Print the data below word for word, leaving out the pictures.

══════

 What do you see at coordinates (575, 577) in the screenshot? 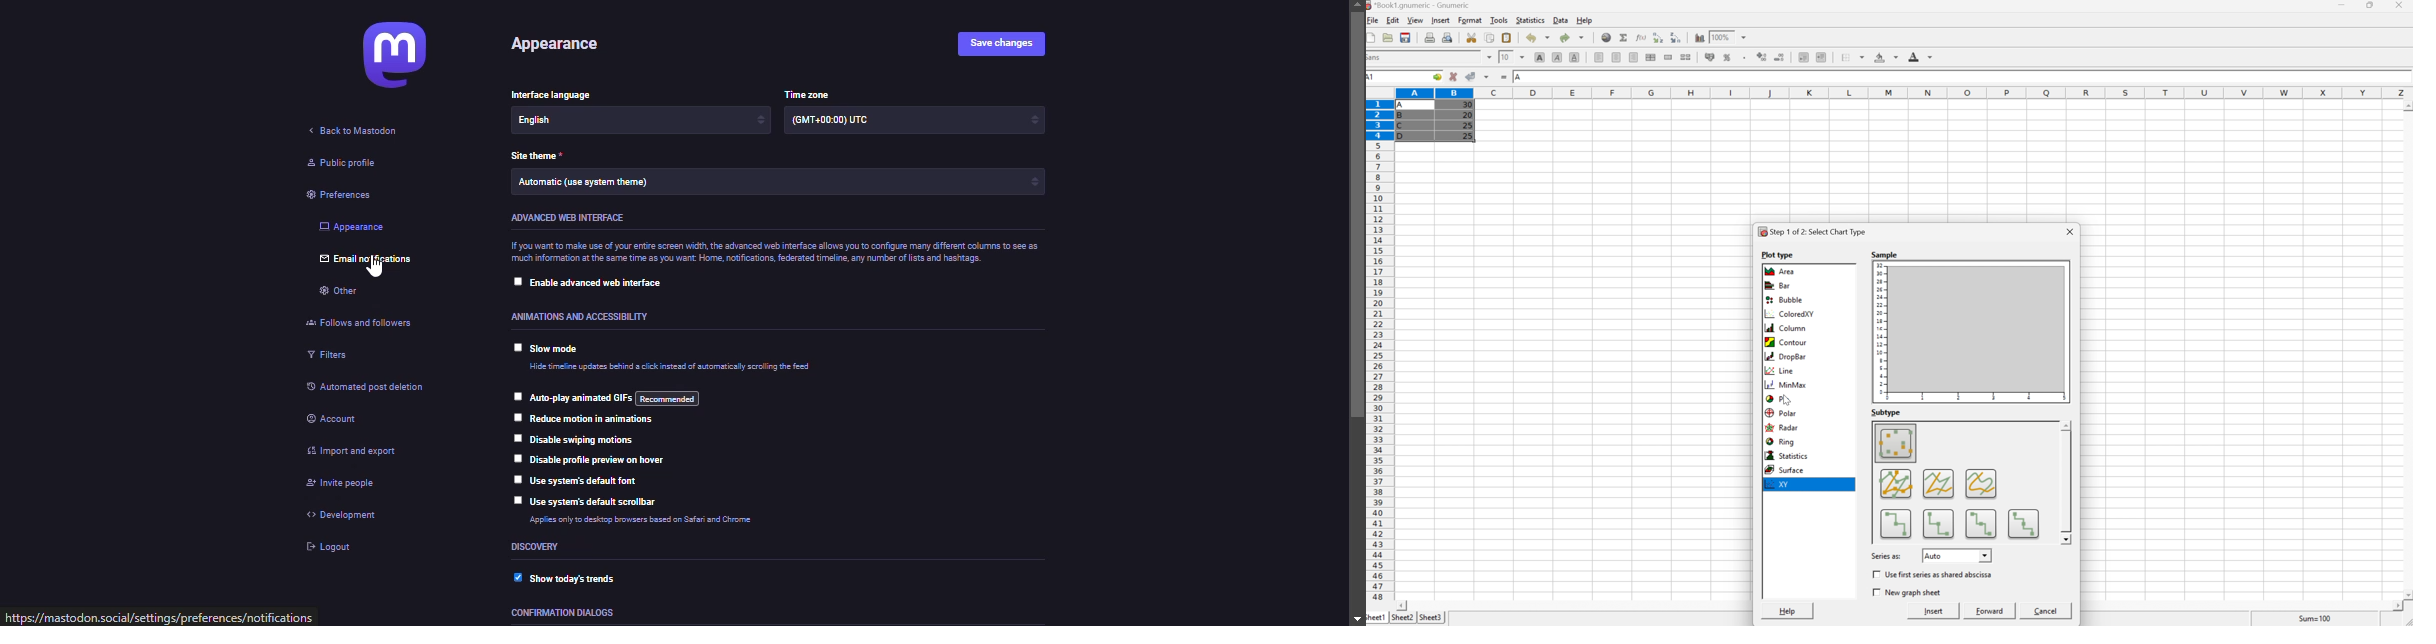
I see `show today's trends` at bounding box center [575, 577].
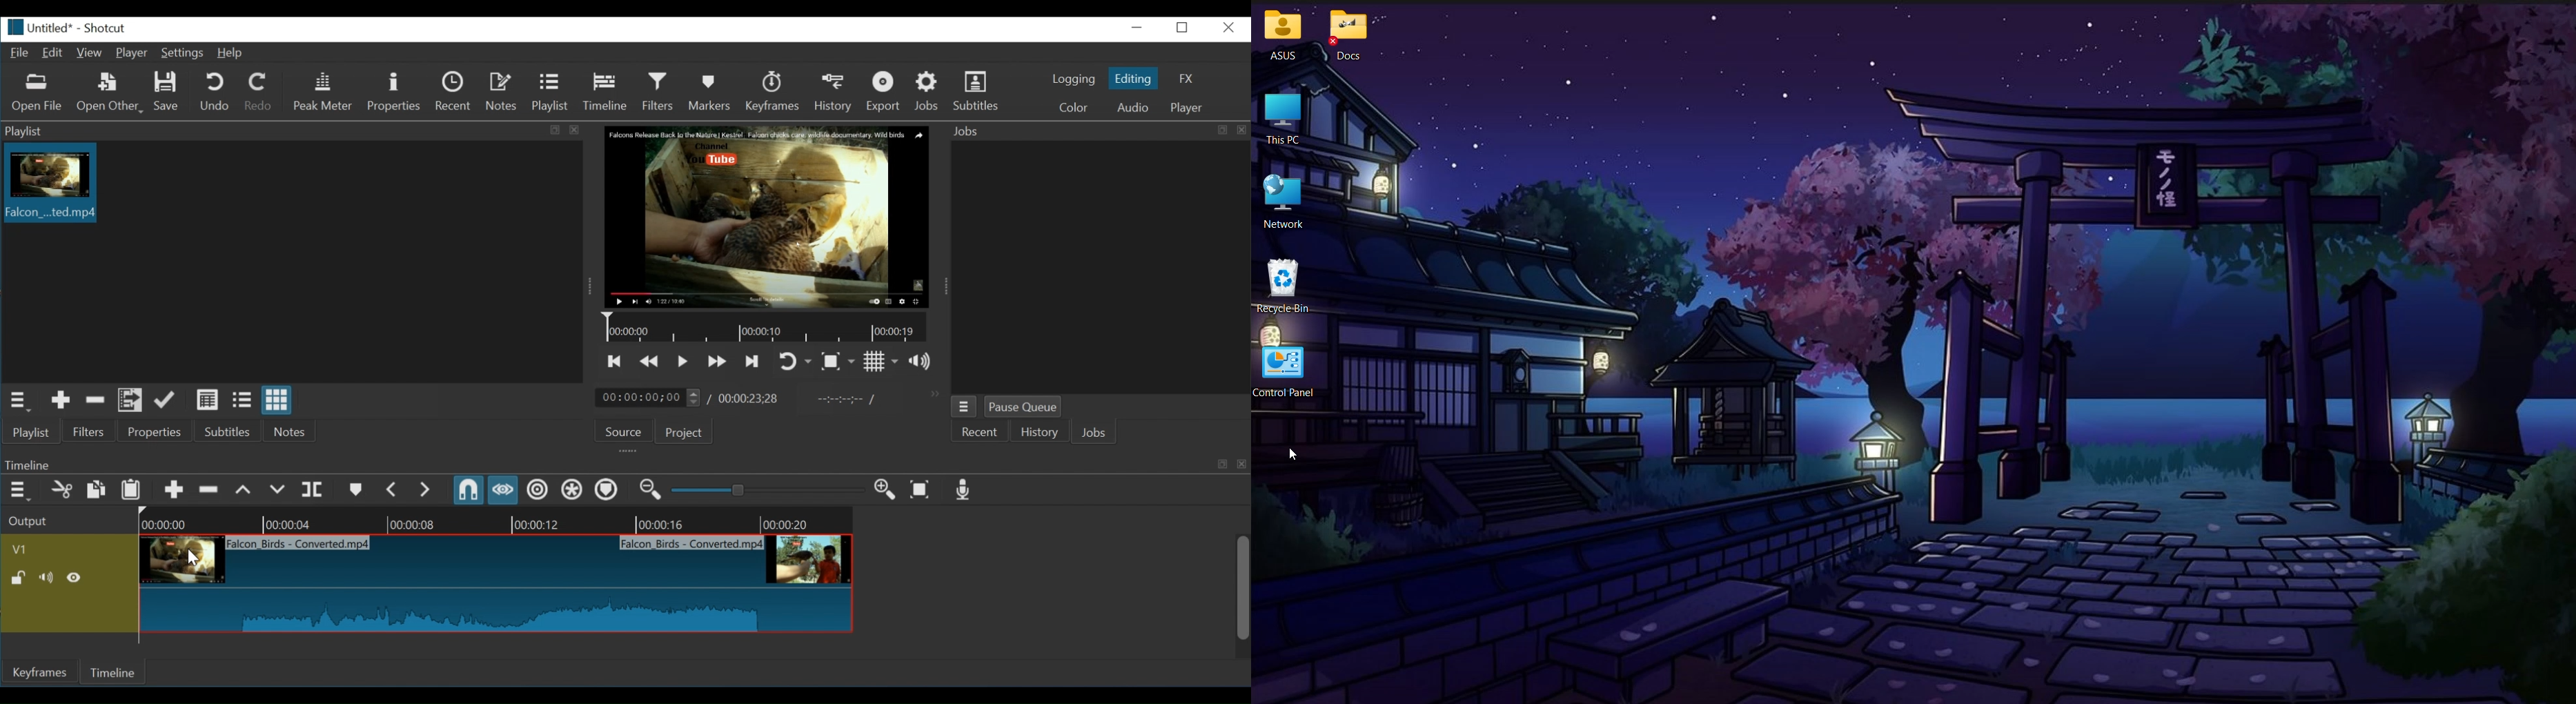 This screenshot has height=728, width=2576. I want to click on History, so click(836, 91).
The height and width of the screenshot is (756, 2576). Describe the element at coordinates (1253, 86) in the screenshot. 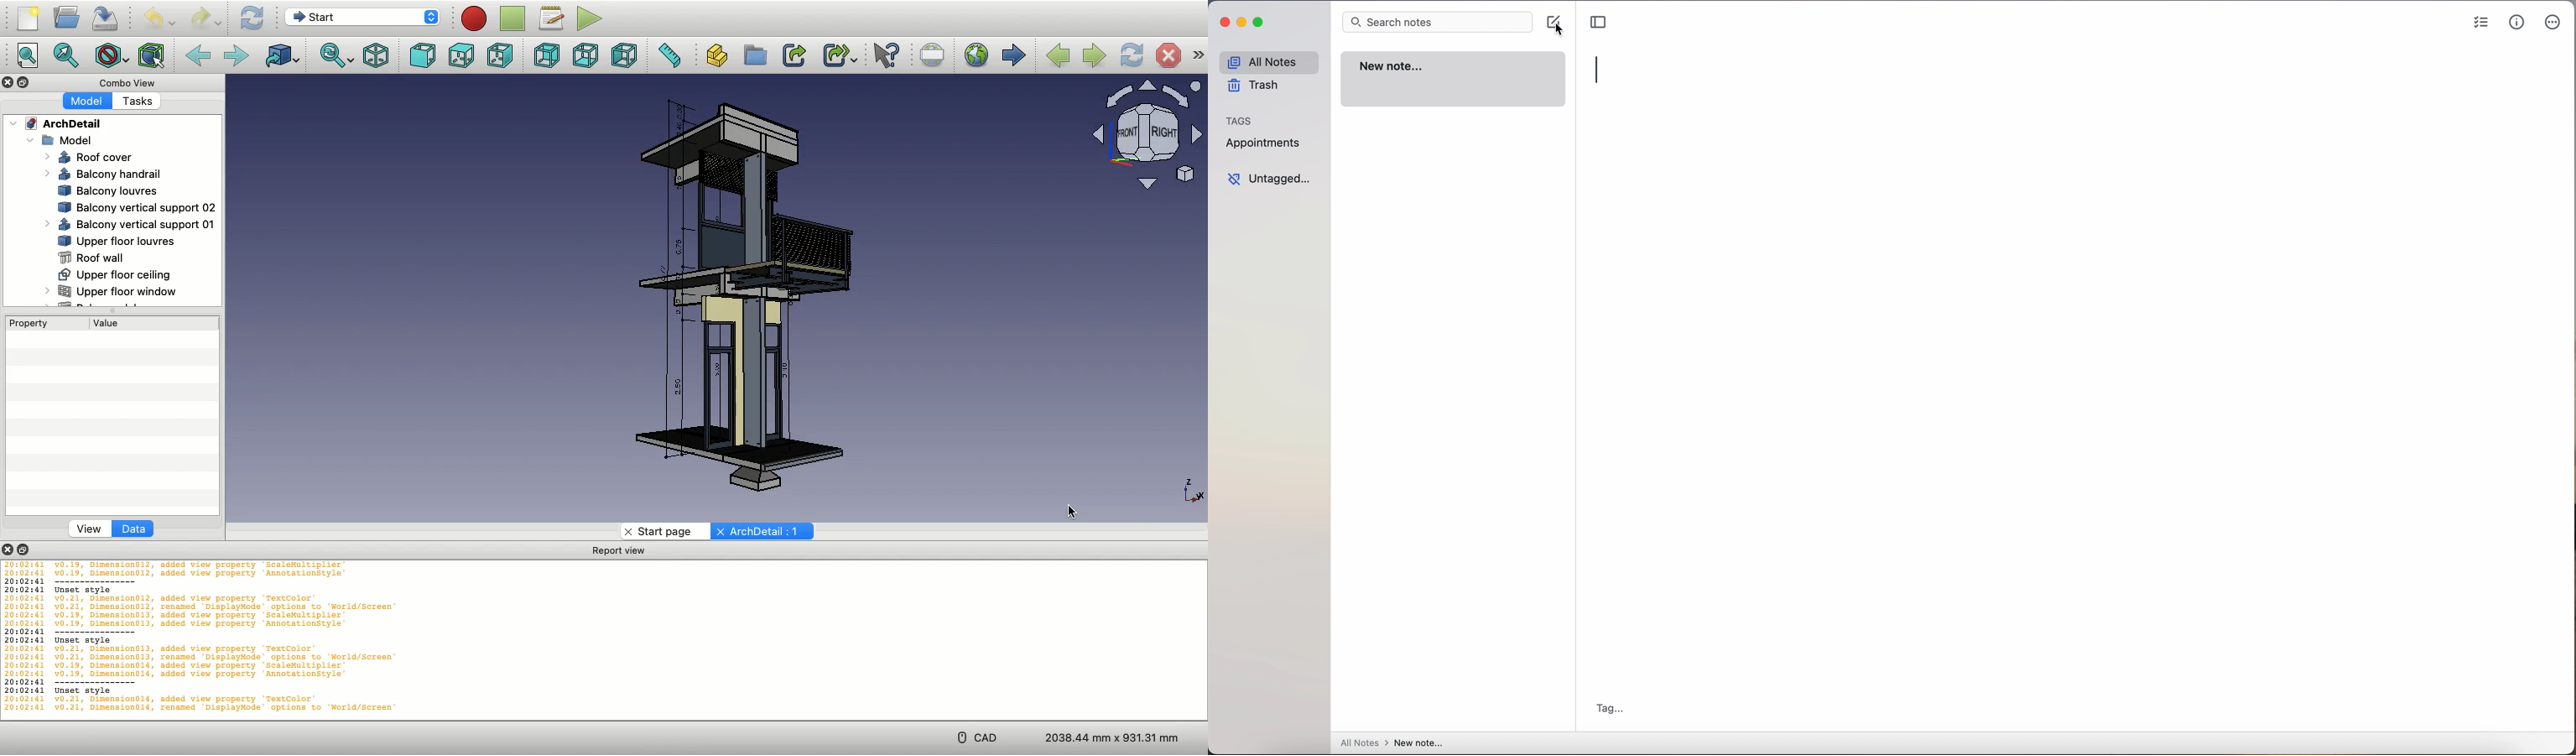

I see `trash` at that location.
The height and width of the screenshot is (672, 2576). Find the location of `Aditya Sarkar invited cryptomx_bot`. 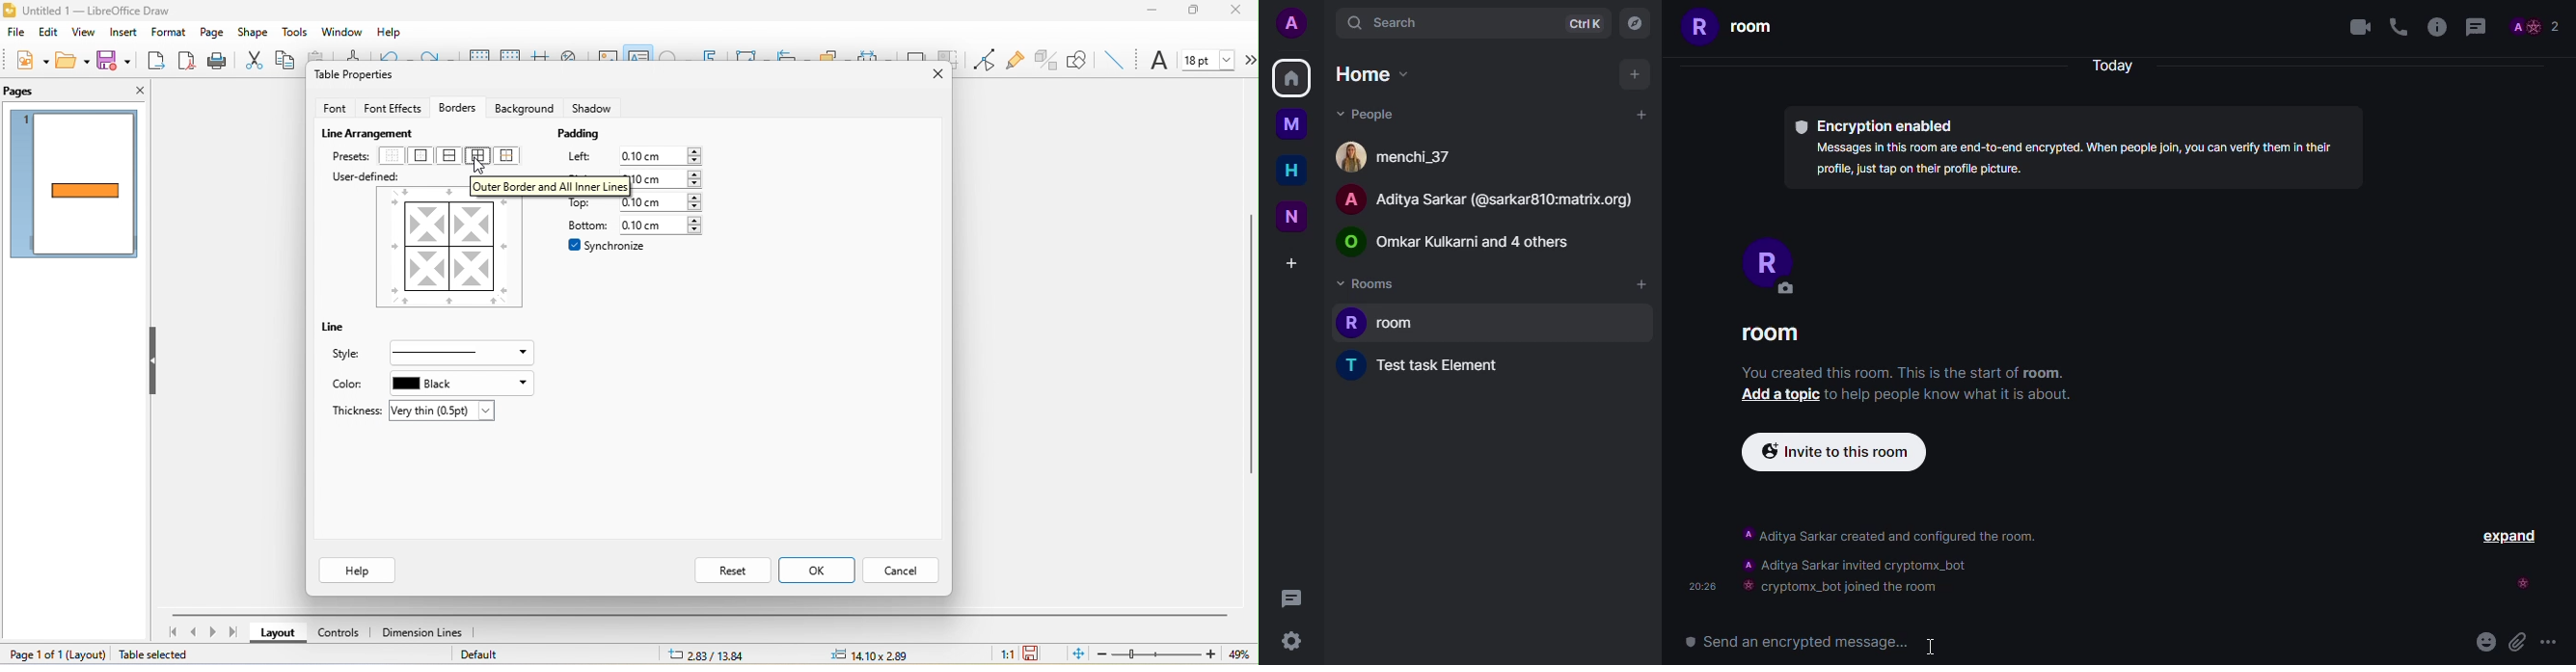

Aditya Sarkar invited cryptomx_bot is located at coordinates (1853, 566).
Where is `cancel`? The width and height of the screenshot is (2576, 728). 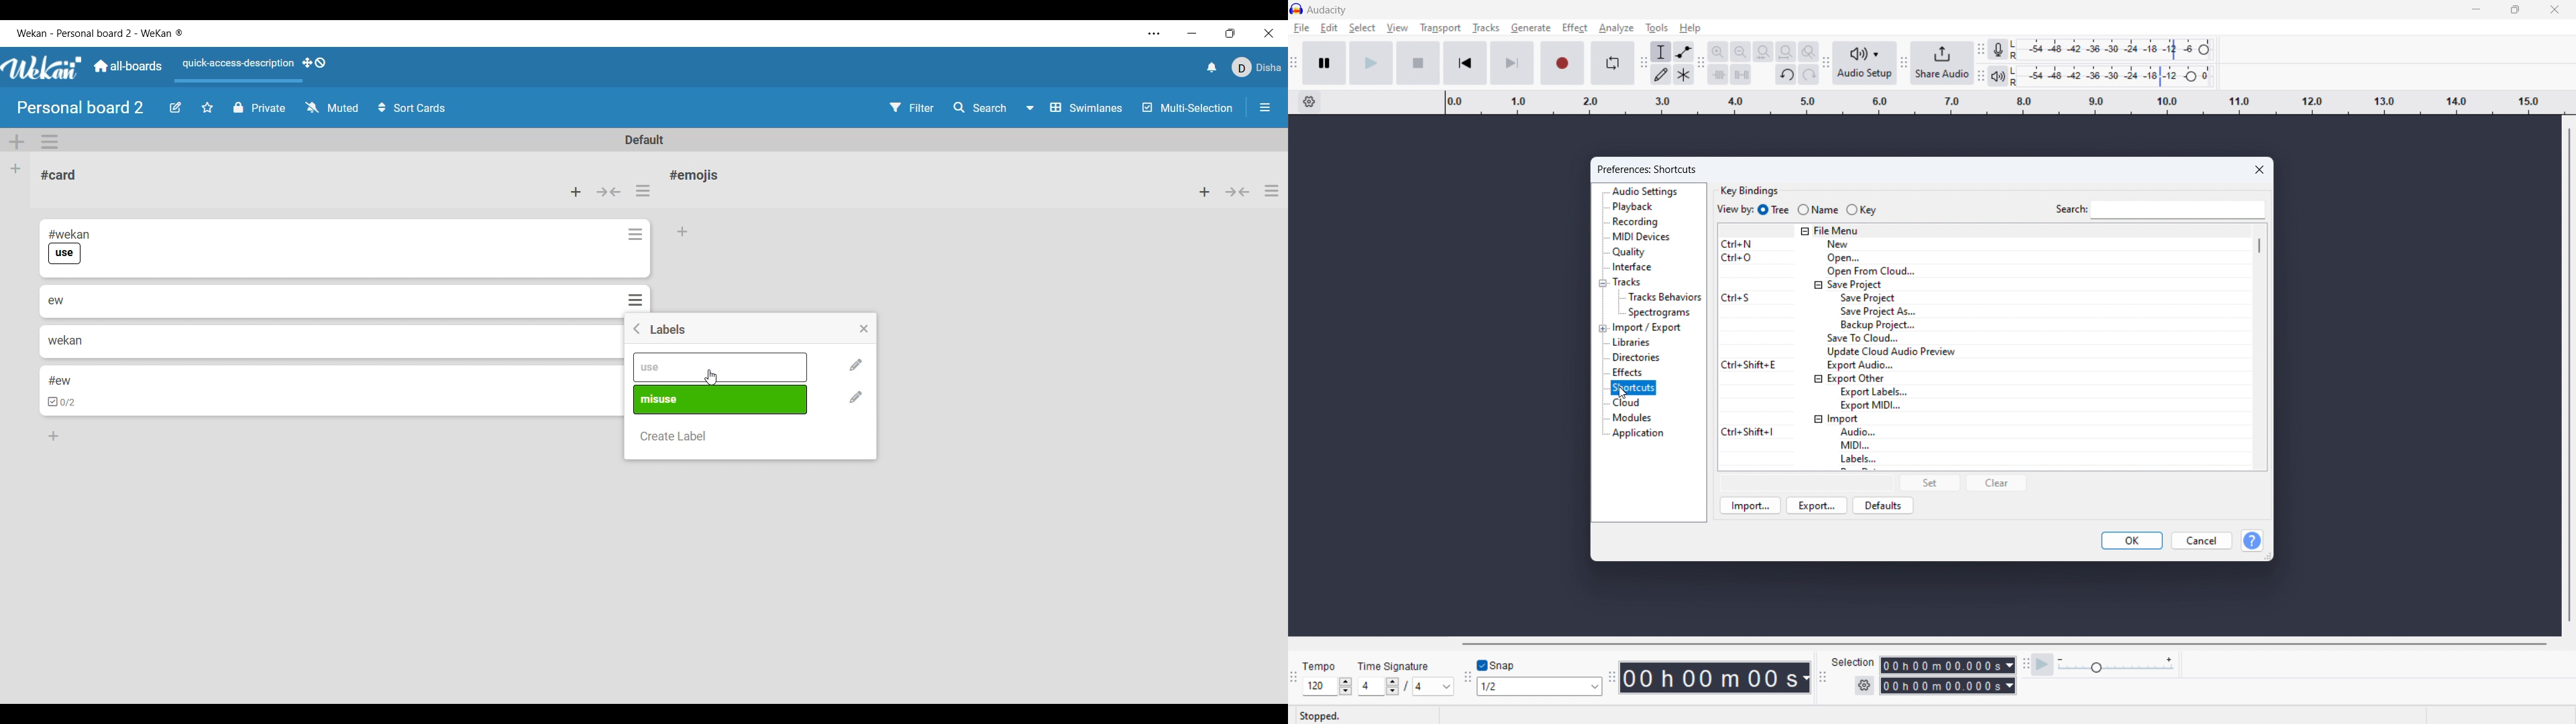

══════

- _Expected output_:
 What do you see at coordinates (575, 577) in the screenshot? 
I see `show today's trends` at bounding box center [575, 577].
 This screenshot has height=728, width=2576. I want to click on History, so click(836, 91).
The height and width of the screenshot is (756, 2576). Describe the element at coordinates (1253, 86) in the screenshot. 

I see `trash` at that location.
The height and width of the screenshot is (672, 2576). Find the location of `Aditya Sarkar invited cryptomx_bot`. 

Aditya Sarkar invited cryptomx_bot is located at coordinates (1853, 566).
Where is `cancel`? The width and height of the screenshot is (2576, 728). 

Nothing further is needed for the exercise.